Thursday, February 4, 2016

A Weekly Bible Study: Barbara Gawle

Feast of Christ the King 2015
A Weekly Bible Study

With this weekend we conclude the three-year cycle of Bible Study columns. It has been my pleasure to give you a glimpse into the vast treasury of revelation that is Sacred Scripture, where we come to know the Lord – and ourselves – more deeply.  It is my hope that you will continue to explore Sacred Scripture and find it to be an enriching source of knowledge, inspiration, strength and hope. I now offer a closing invitation to embrace the Word more deeply.
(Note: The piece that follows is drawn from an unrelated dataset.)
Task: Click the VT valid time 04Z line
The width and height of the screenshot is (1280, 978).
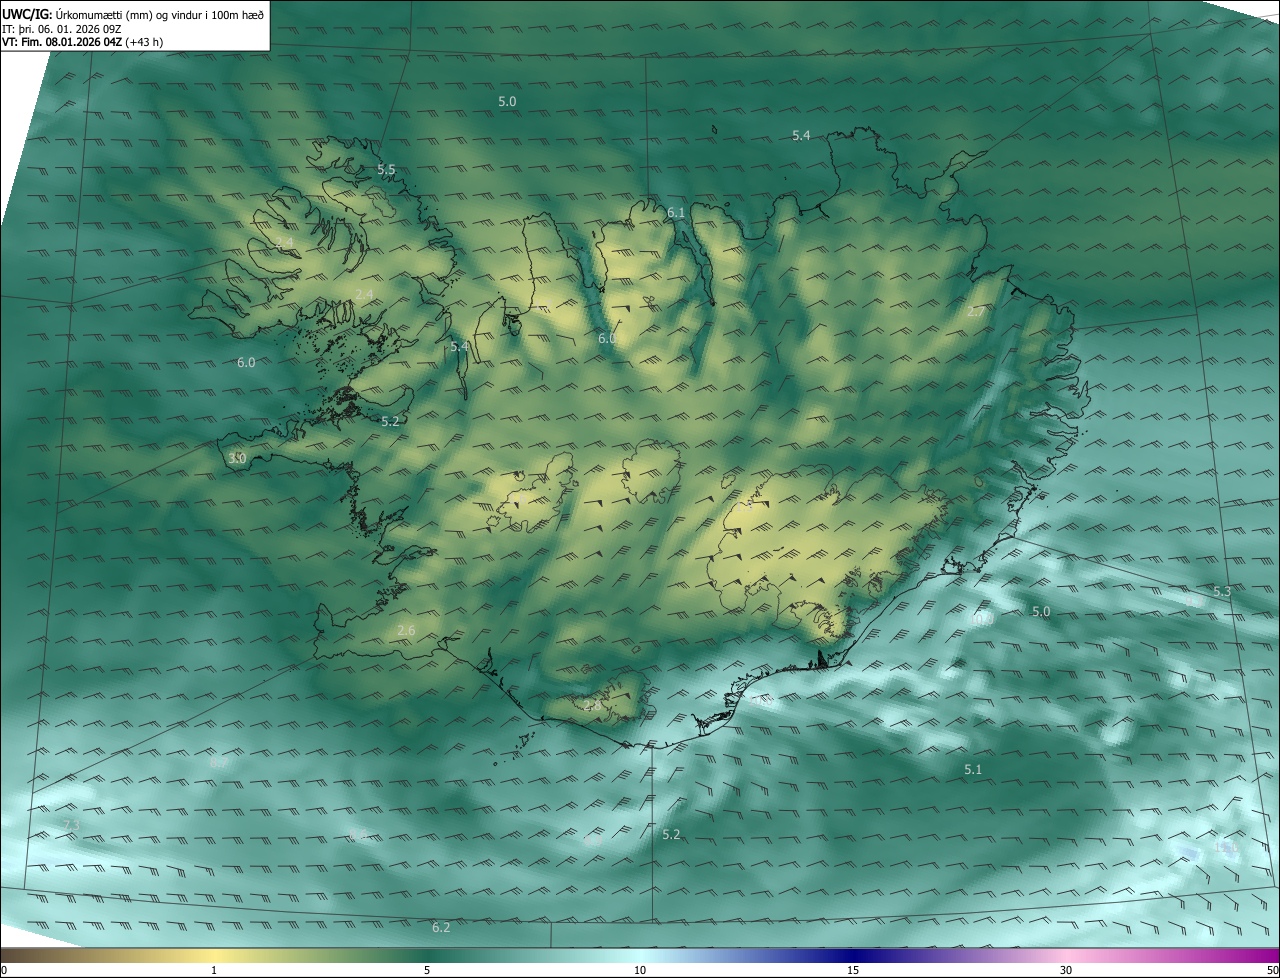Action: pos(83,42)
If a wonder of nature or a marvel of creation caught our eye and moved us deeply we would not
hesitate to stop and observe this majestic sight, perhaps even to pause to praise the Lord. We might spend time studying its delicate or awe-inspiring features. Nature has a way of slowing us down, stopping us in our tracks, enabling us to commune with its intricacies.

Does our reading of Sacred Scripture stop us in our tracks? Why or why not?

Sacred Reading or Lectio Divina invites us to pause, ponder and pray. Unlike recreational or informational reading, we allow the Word of God to penetrate slowly our minds, hearts and wills. We invite the Word to speak to us at ever deepening levels. As we engage with the Sacred Word, we read, listen, respond, rest and perhaps begin again in a kind of circular motion. This kind of reading is not so much a process as it is a disposition of the heart. Initially we may be engaging with the printed word, the message of Scripture, but we move gracefully into an encounter with the Word who is Christ.

Reading about Lectio Divina recently, two phrases caught my eye: moment of insight and movement of love. The author was describing the flow of this way of prayer that often stops at such moments and leads to such movements. There is a gentleness about these two phrases, as if being tenderly led into the mysterious chambers of the heart where one can gaze upon the Lord’s loveliness while also being instructed in the God's ways. In these days of over-stimulation and lack of reflection, isn’t it refreshing for the spirit to be brought back to a place where it can move slowly, deliberately and lovingly through a printed word and be nourished as well as transformed?

The author, Ms. Barbara Gawle, leads Bible studies at her parish, Incarnation Church of Wethersfield, CT. She is a CBS graduate and the 2012 recipient of the Biblical School's highest award, the Lawrence Boadt Memorial Medal.